Word for word, set down the lines from the one that contains "Click the Filename input field" through the final line of the data; no pictures belong in the copy.

Collected data entries
=== Begin Enclosure ===
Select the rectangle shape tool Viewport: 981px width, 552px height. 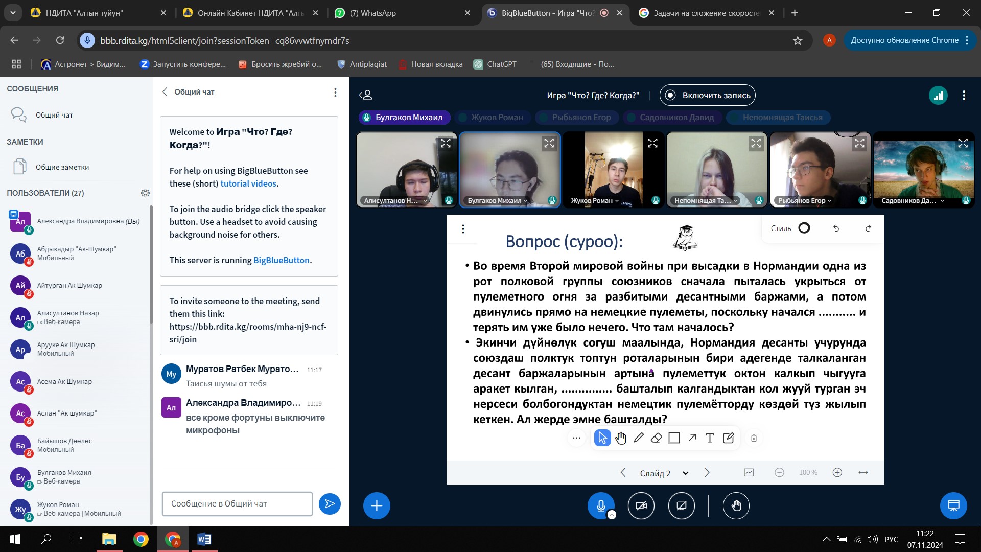[x=674, y=438]
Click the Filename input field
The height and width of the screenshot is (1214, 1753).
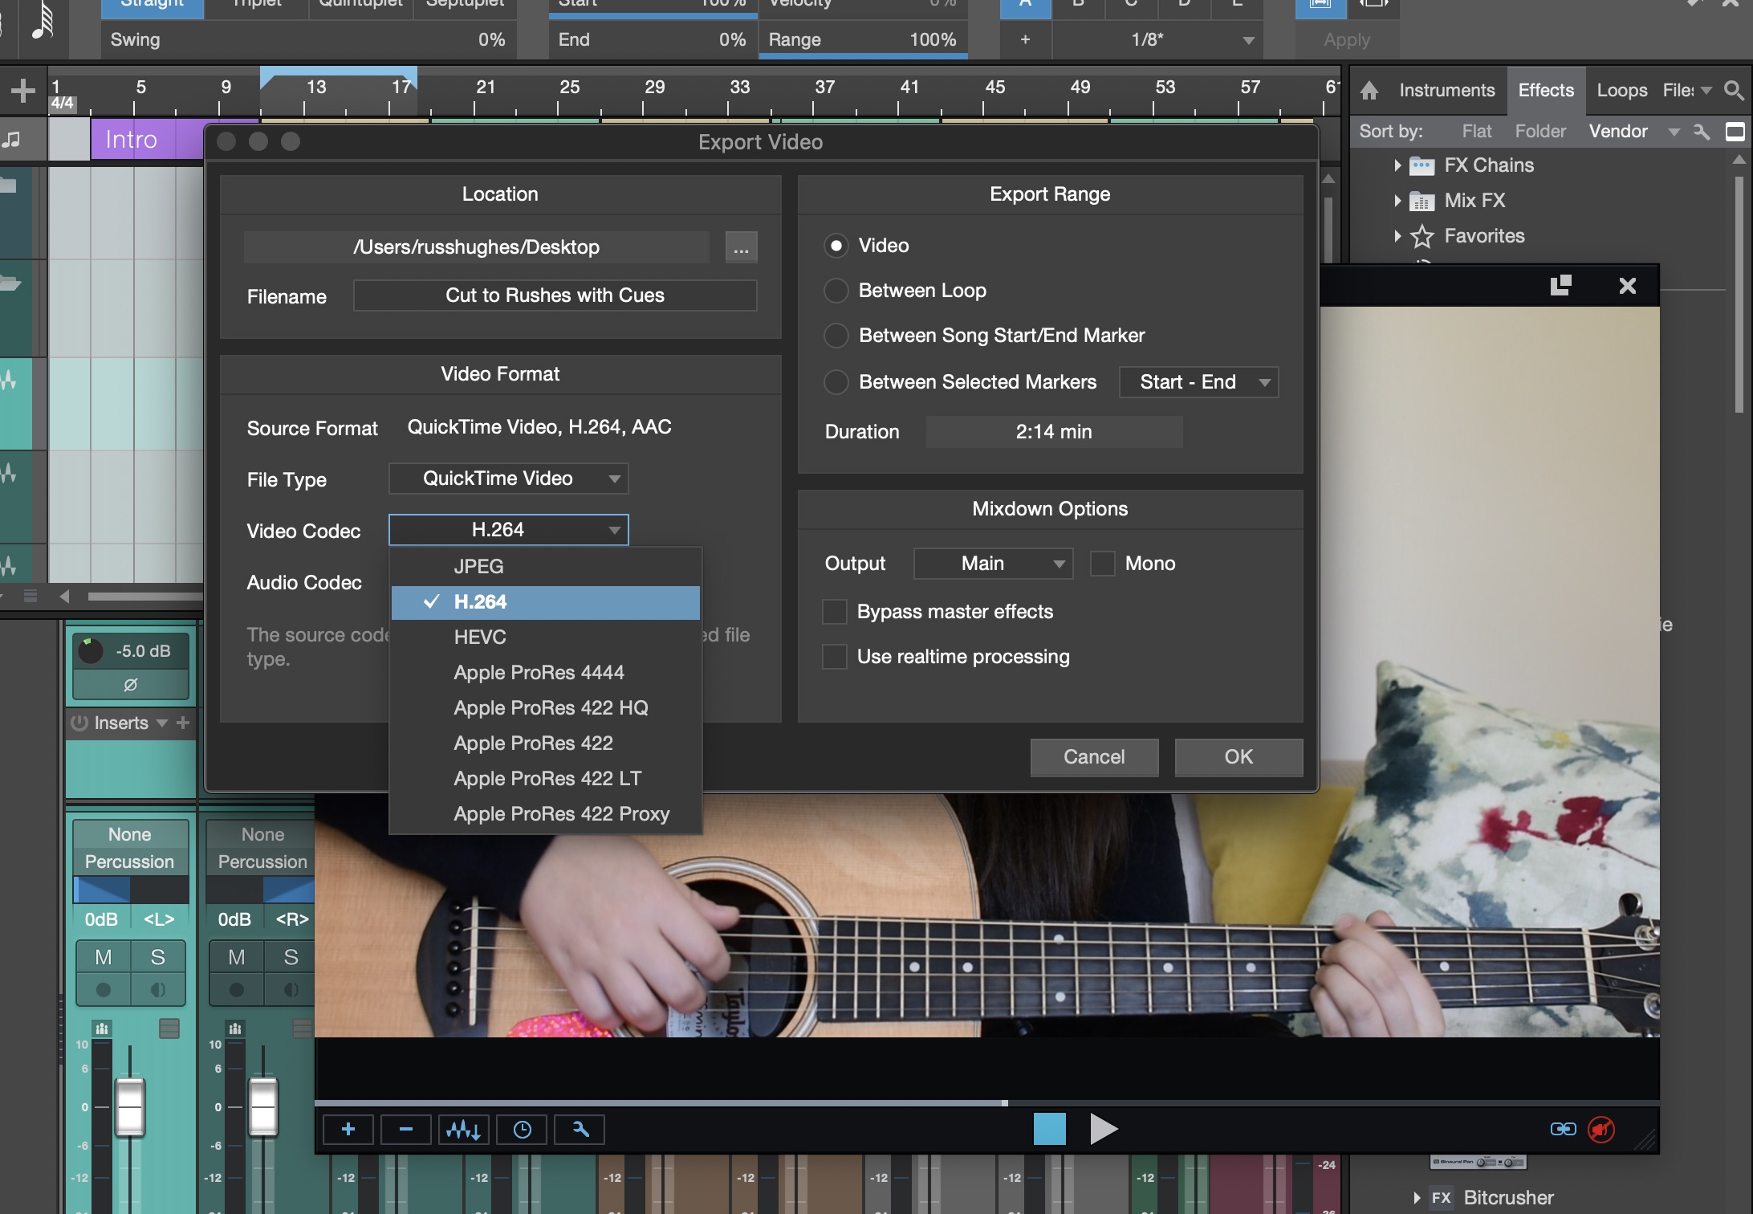pos(555,295)
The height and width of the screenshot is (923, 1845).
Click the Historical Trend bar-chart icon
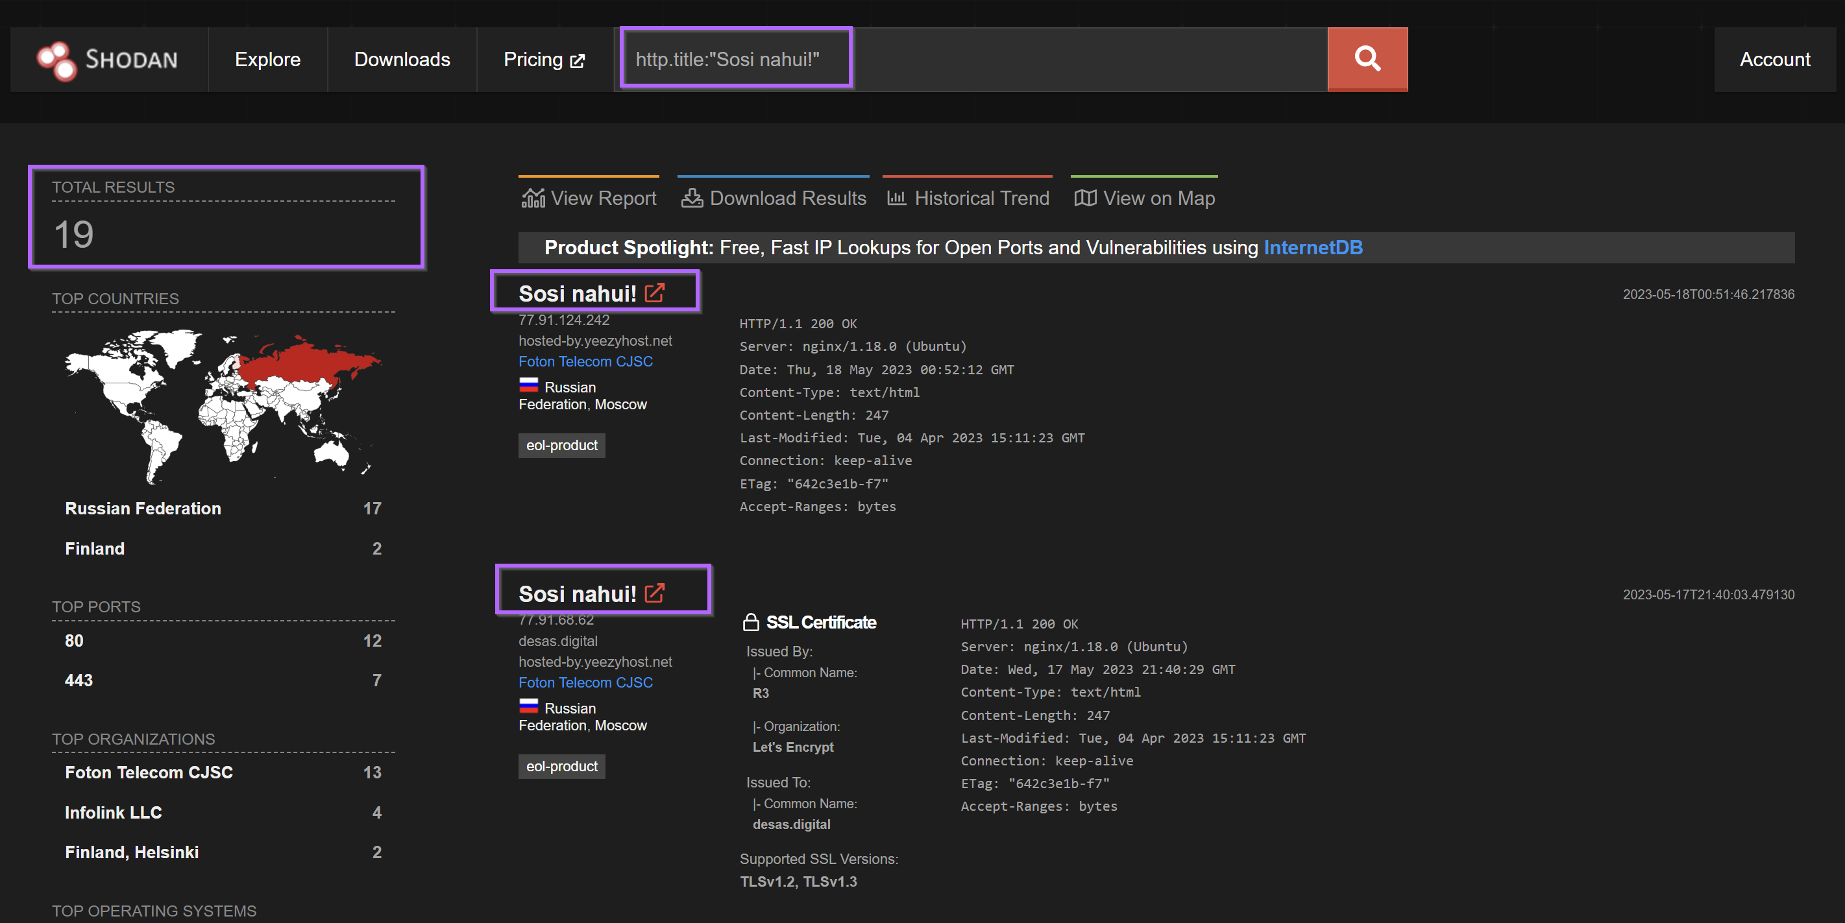click(896, 198)
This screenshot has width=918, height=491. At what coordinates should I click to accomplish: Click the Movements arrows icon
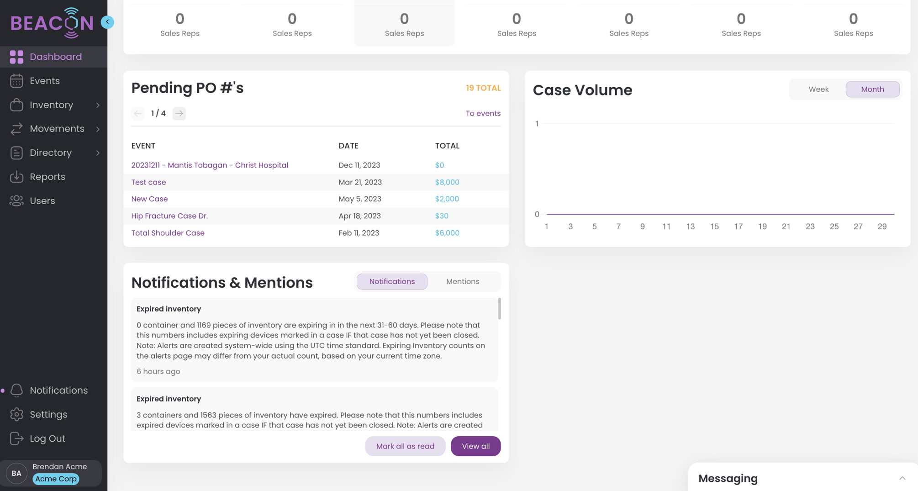(17, 128)
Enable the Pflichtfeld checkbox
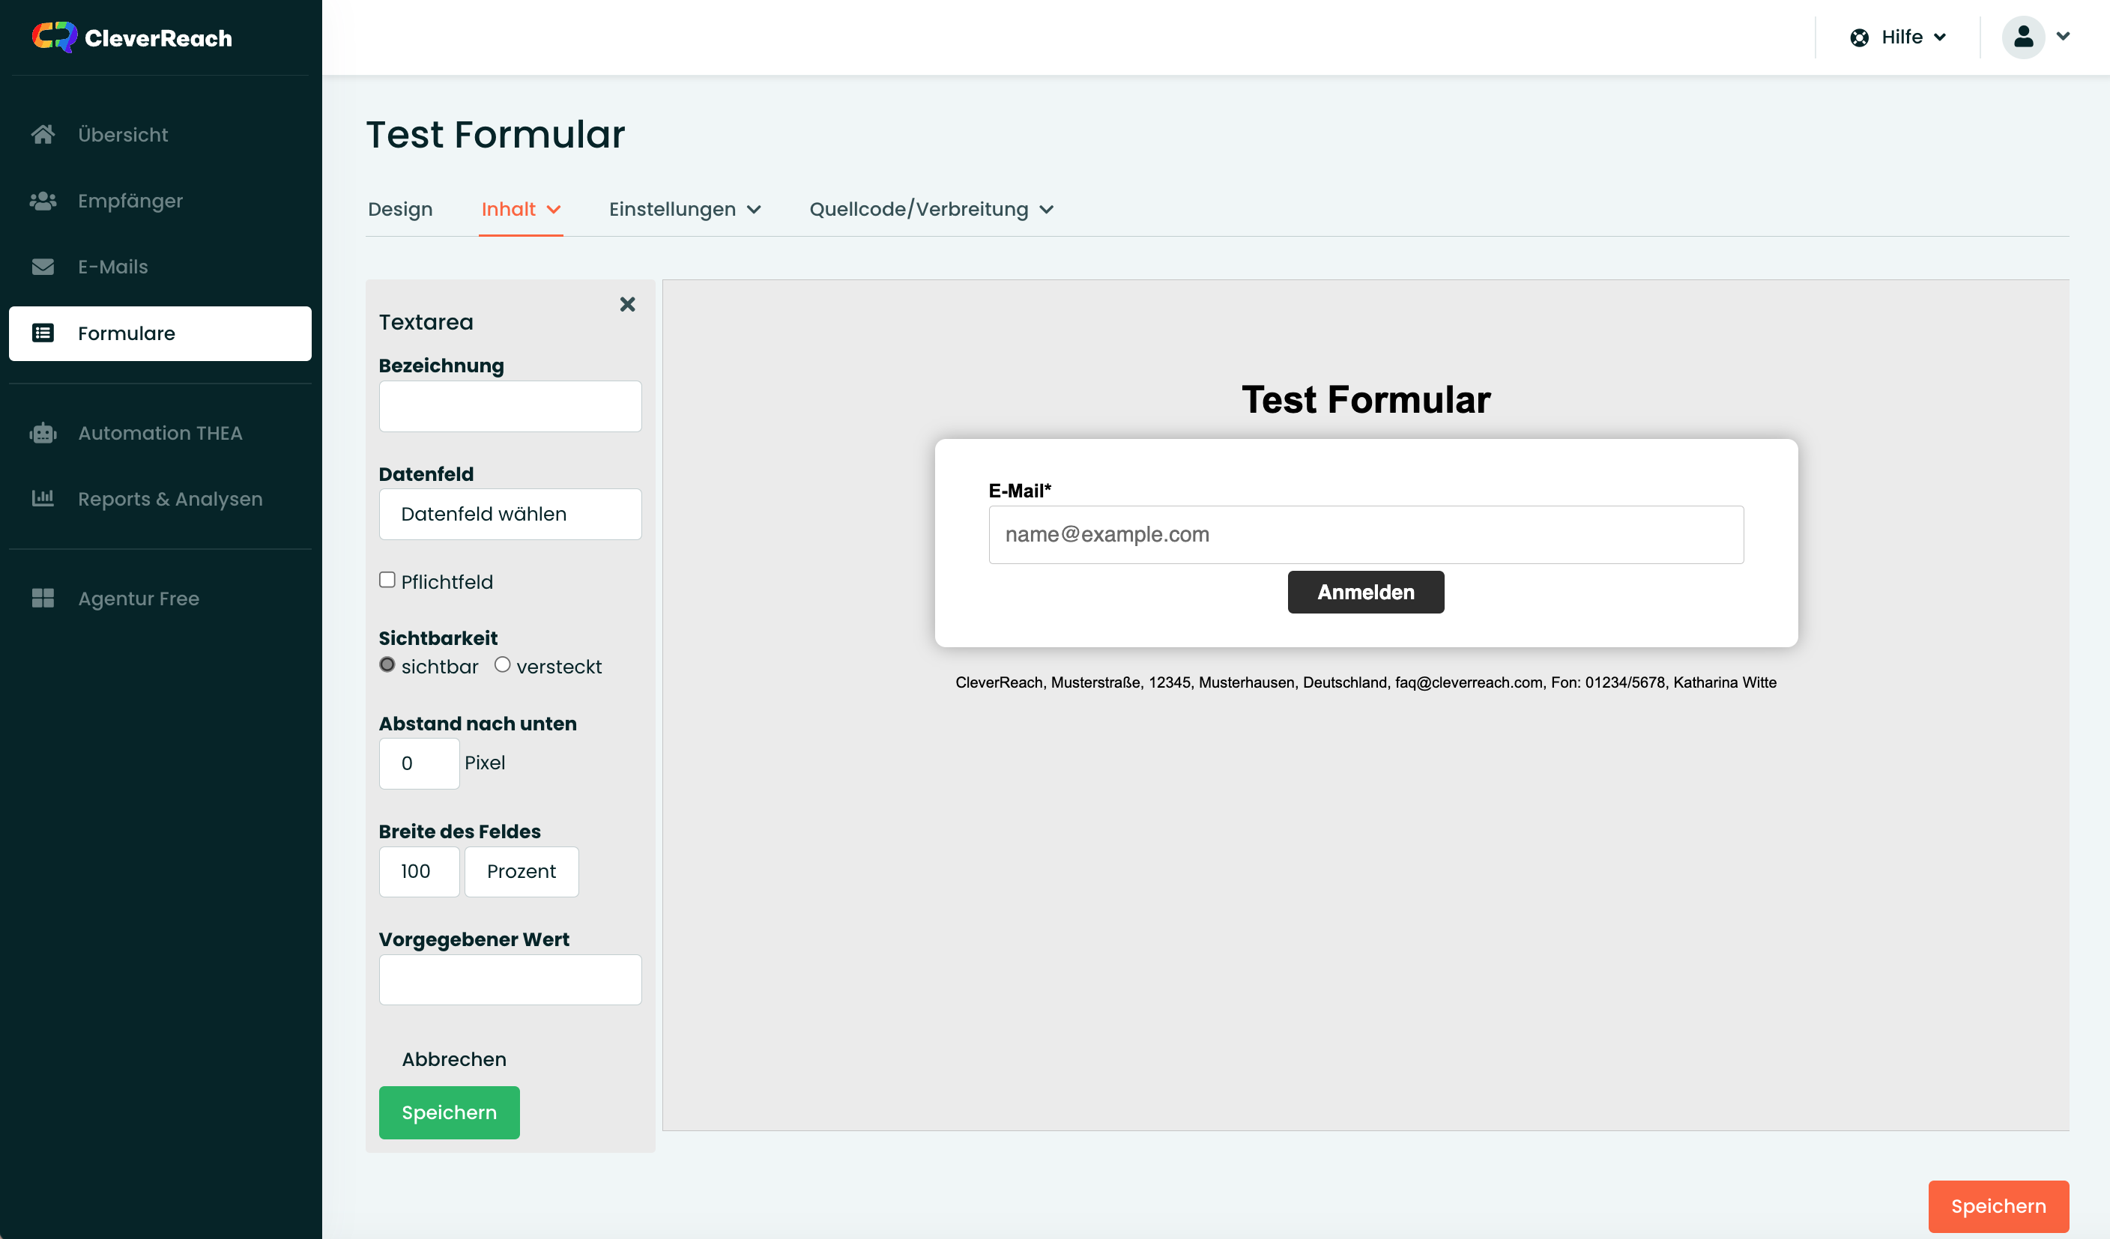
=== End Enclosure ===
• [REPLY]:
Click the Filename input field
The height and width of the screenshot is (1214, 1753).
pos(555,295)
The height and width of the screenshot is (923, 1845).
Click the Historical Trend bar-chart icon
click(896, 198)
This screenshot has width=918, height=491. At what coordinates should I click to accomplish: Click the Movements arrows icon
(17, 128)
Enable the Pflichtfeld checkbox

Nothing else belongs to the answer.